El director de la NRO se aflojó la corbata, como si le costara soltar la frase que ya tenía en la punta de sus labios:

– Casi sobra decirlo, señor, pero ahí no hay laboratorios científicos, campos de pruebas militares ni ninguna instalación sospechosa de emitir un rayo de semejante potencia. Lo que nos desconcierta es…

– ¿Es…?

– Es que, además, creemos que fue dirigido intencionadamente a la alta atmósfera.

– ¿La alta atmósfera?

– Se lo explicaré, señor presidente -intervino Scott de nuevo-: alguien acaba de enviar una señal de alta energía al espacio profundo desde el noroeste de España. Y no sabemos ni quién ni cómo ni, por supuesto, qué contenía. Lo peor es que tampoco conocemos nada capaz de generar una potencia de emisión así. Nada… Salvo quizás alguna de las reliquias que la Operación Elías trata de controlar cada vez que emergen en algún punto del planeta.

– Lo más interesante, señor -añadió Owen-, es que la esposa del ex componente de Elías por el que usted preguntó en mi despacho estaba ahí en el momento de la emisión. Después desapareció.

– ¿En serio?

– ¿Entiende ahora por qué envié a uno de mis mejores hombres a hablar con ella? ¿Comprende la delicada situación en la que nos encontramos? -El rostro del director de la NSA se ensombreció-. Un emisor así no debería estar fuera de nuestro control.

Roger Castle se inclinó de nuevo sobre la imagen satelital que había recogido el haz electromagnético.

– ¿Y su satélite no llegó a fotografiar a quien la secuestró? -preguntó al director Owen.

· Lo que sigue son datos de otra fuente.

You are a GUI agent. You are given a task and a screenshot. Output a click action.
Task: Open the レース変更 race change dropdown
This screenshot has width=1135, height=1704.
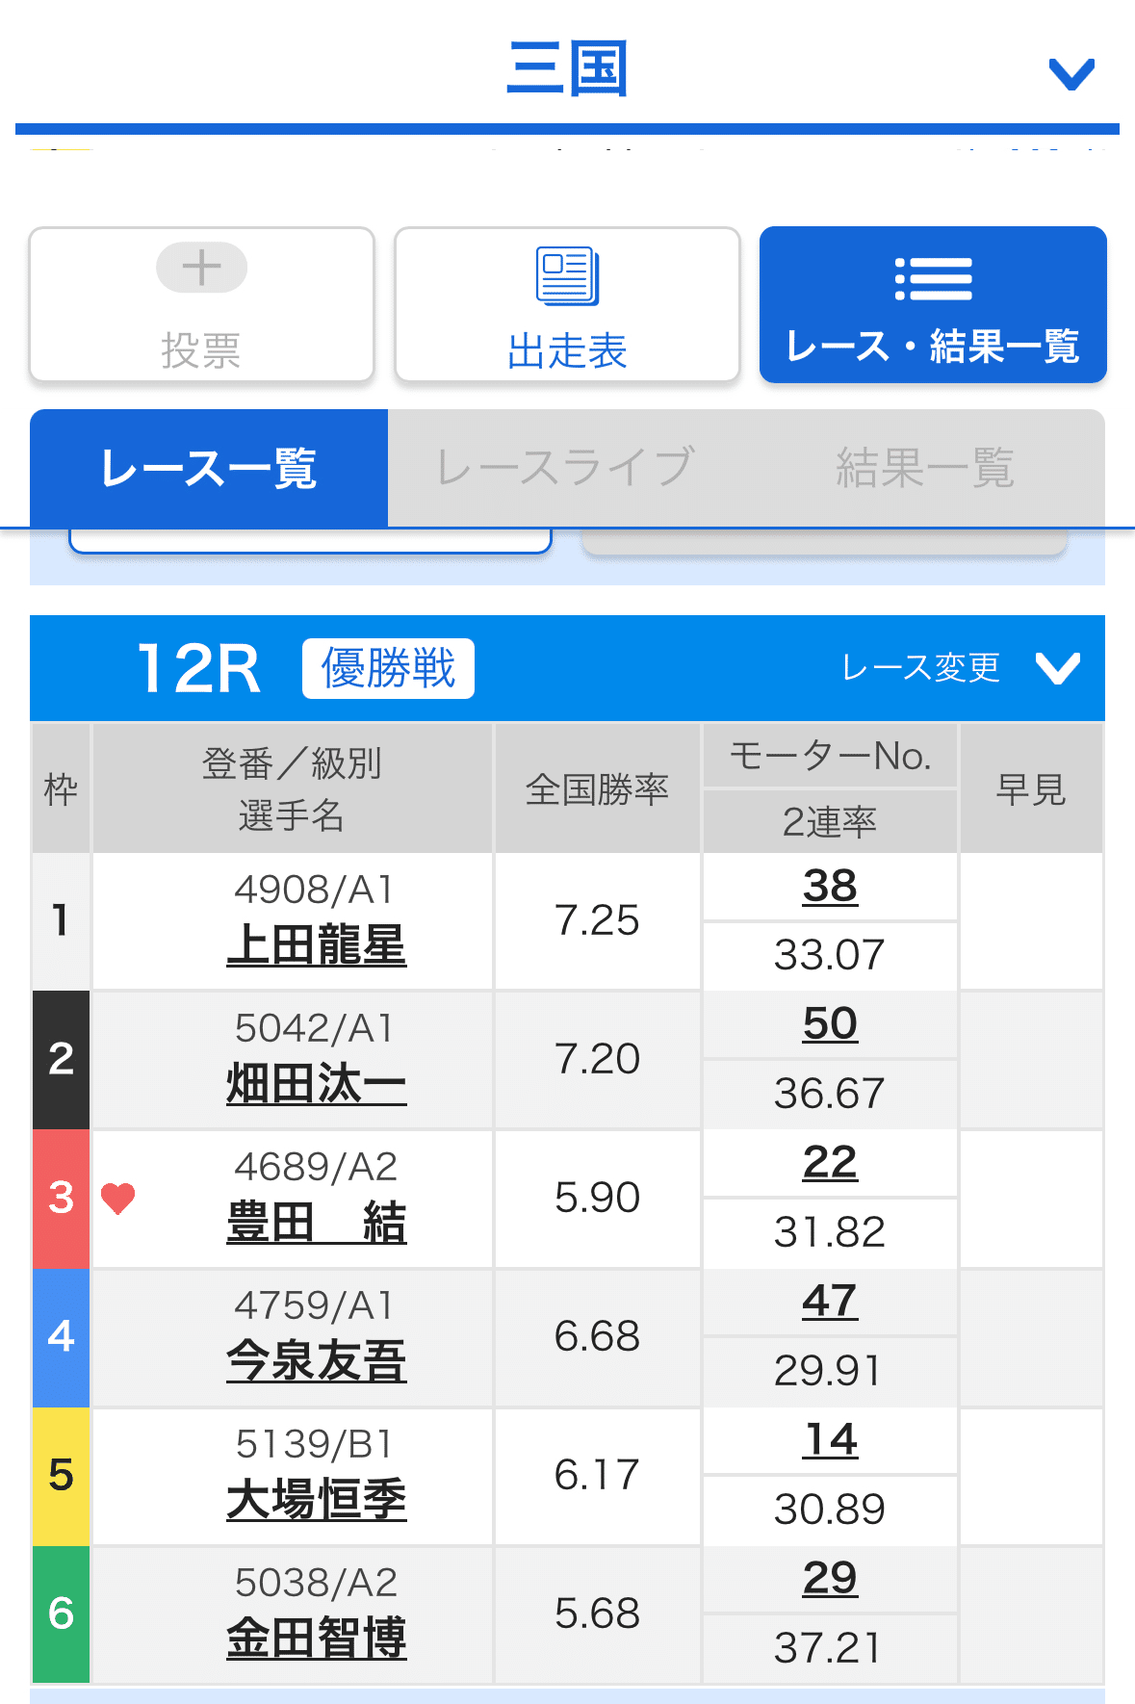[x=919, y=668]
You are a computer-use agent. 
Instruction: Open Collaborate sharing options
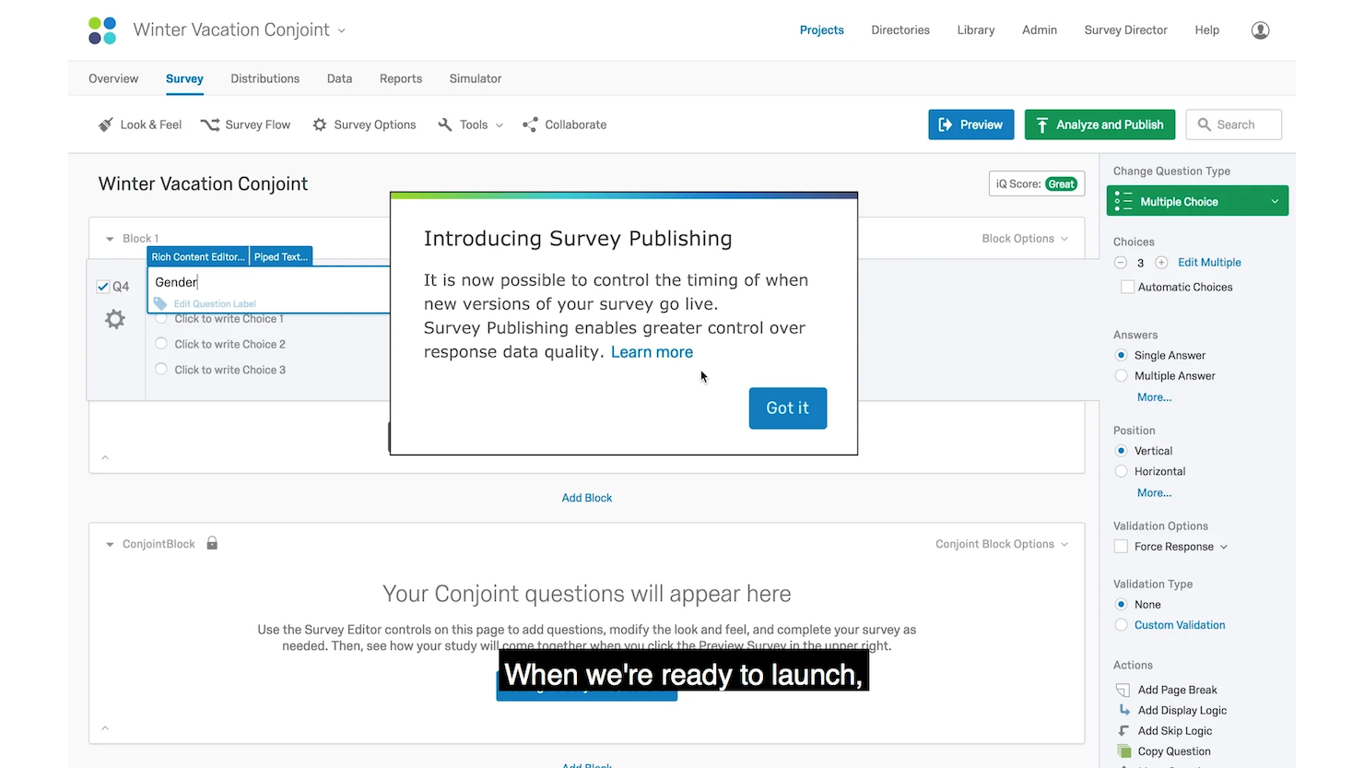[x=564, y=124]
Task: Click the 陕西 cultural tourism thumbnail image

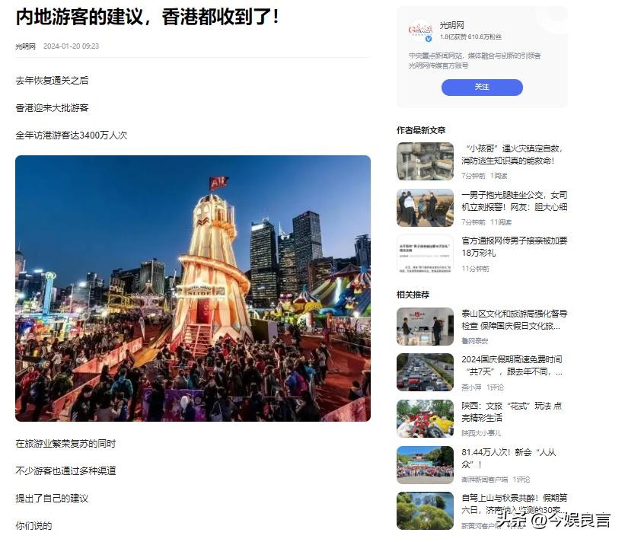Action: pyautogui.click(x=425, y=419)
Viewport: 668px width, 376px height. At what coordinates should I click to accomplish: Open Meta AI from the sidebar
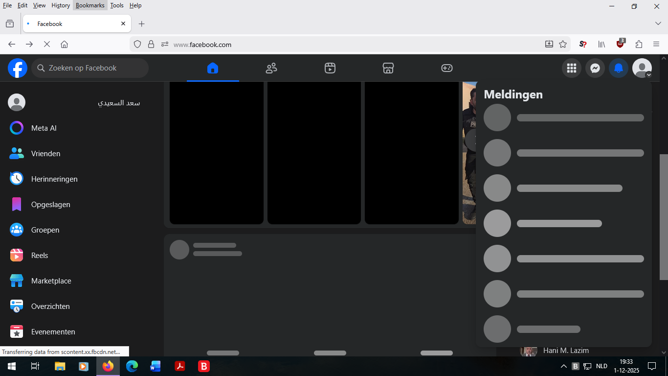point(44,128)
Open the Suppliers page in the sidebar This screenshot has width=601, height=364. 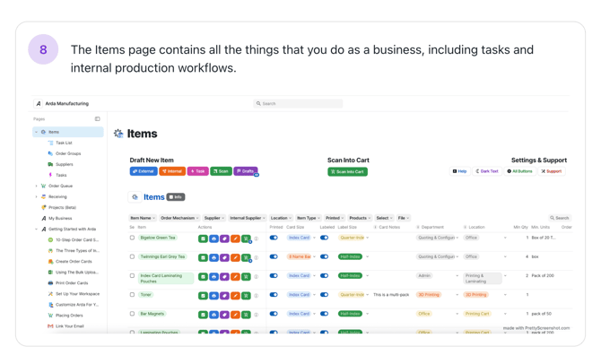(64, 164)
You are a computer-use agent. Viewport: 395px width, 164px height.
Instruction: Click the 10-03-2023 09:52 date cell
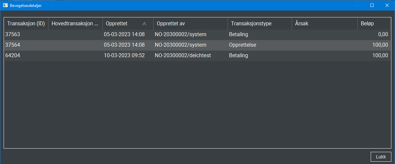click(x=124, y=56)
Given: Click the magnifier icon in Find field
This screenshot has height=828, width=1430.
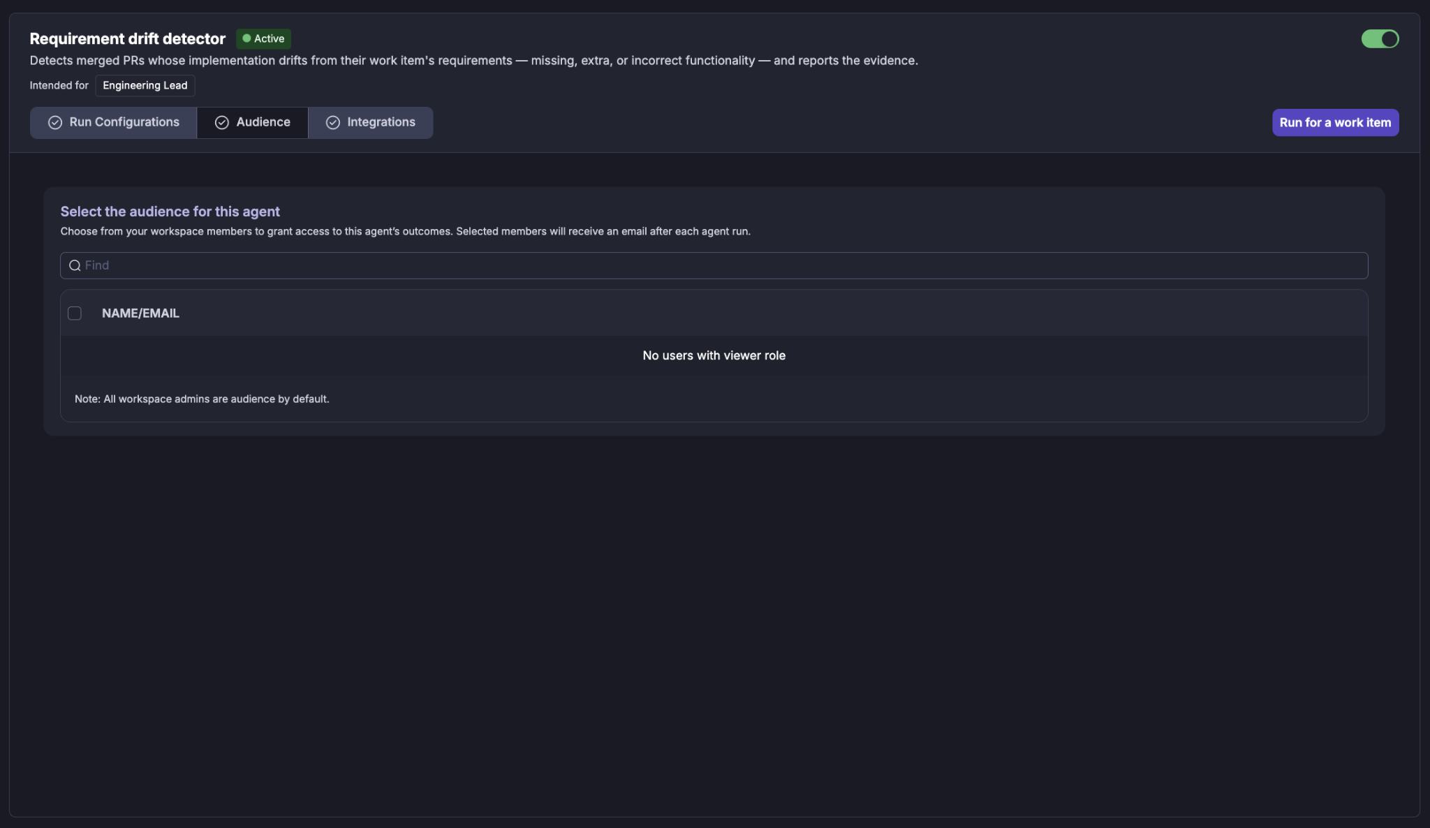Looking at the screenshot, I should pyautogui.click(x=75, y=265).
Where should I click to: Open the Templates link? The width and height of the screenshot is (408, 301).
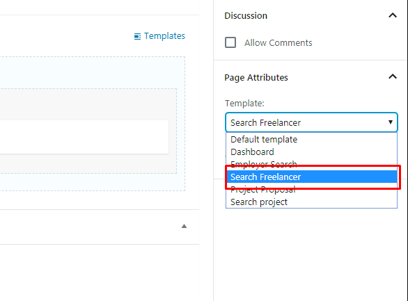tap(164, 36)
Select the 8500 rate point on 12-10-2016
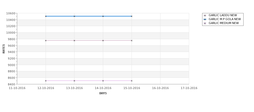This screenshot has height=112, width=254. (46, 81)
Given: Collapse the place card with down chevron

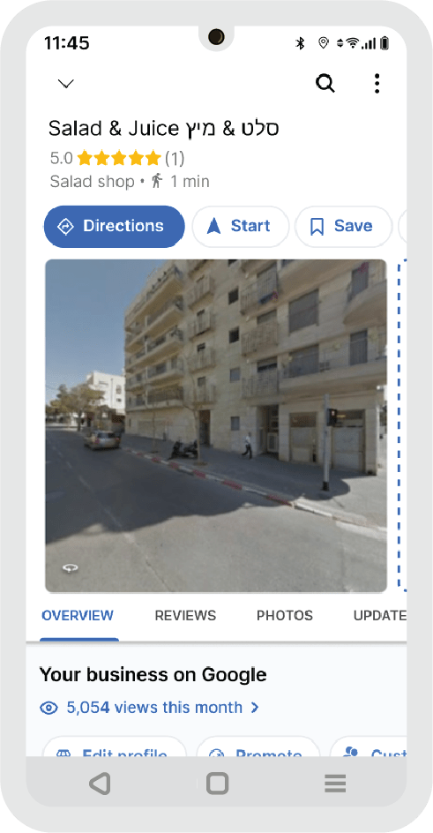Looking at the screenshot, I should click(x=66, y=84).
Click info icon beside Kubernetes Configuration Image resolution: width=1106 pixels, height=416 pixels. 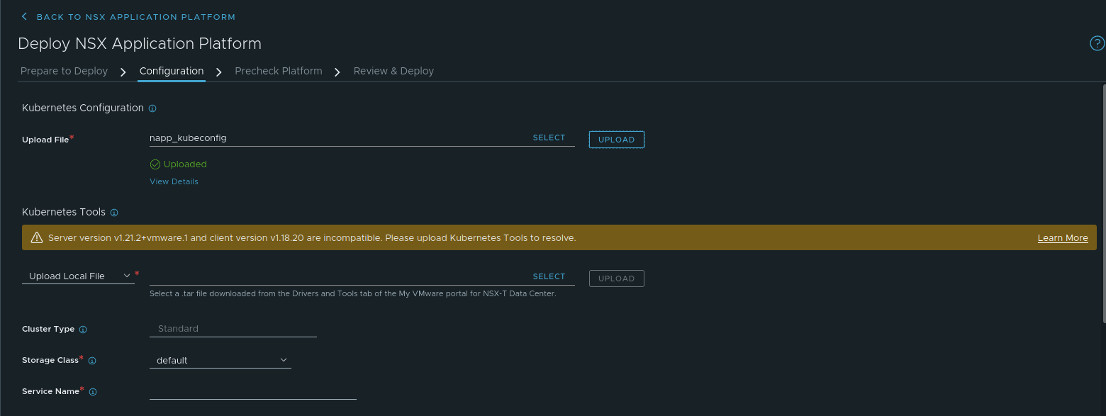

– No, señor. Pero es seguro que esta distorsión se produjo a la vez que el secuestro. ¿Le dice eso algo?

Castle negó con la cabeza.

– A mí sí -añadió sombrío-. Usted es un estratega, señor presidente. Sume los factores de esta ecuación: alguien no identificado ha capturado a un ex agente que trabajó para Elías; persigue a una familiar directa y sabe cómo utilizar las «piedras radio» poniendo en marcha una tecnología que nadie usa desde los tiempos bíblicos… ¿Qué pueden perseguir si no lo mismo que nosotros?

– ¿Hablar con Dios…? -murmuró incrédulo.

– Señor, con su autorización, la Operación Elías todavía está a tiempo de ser la primera en descolgar ese teléfono. Déjelo en nuestras manos.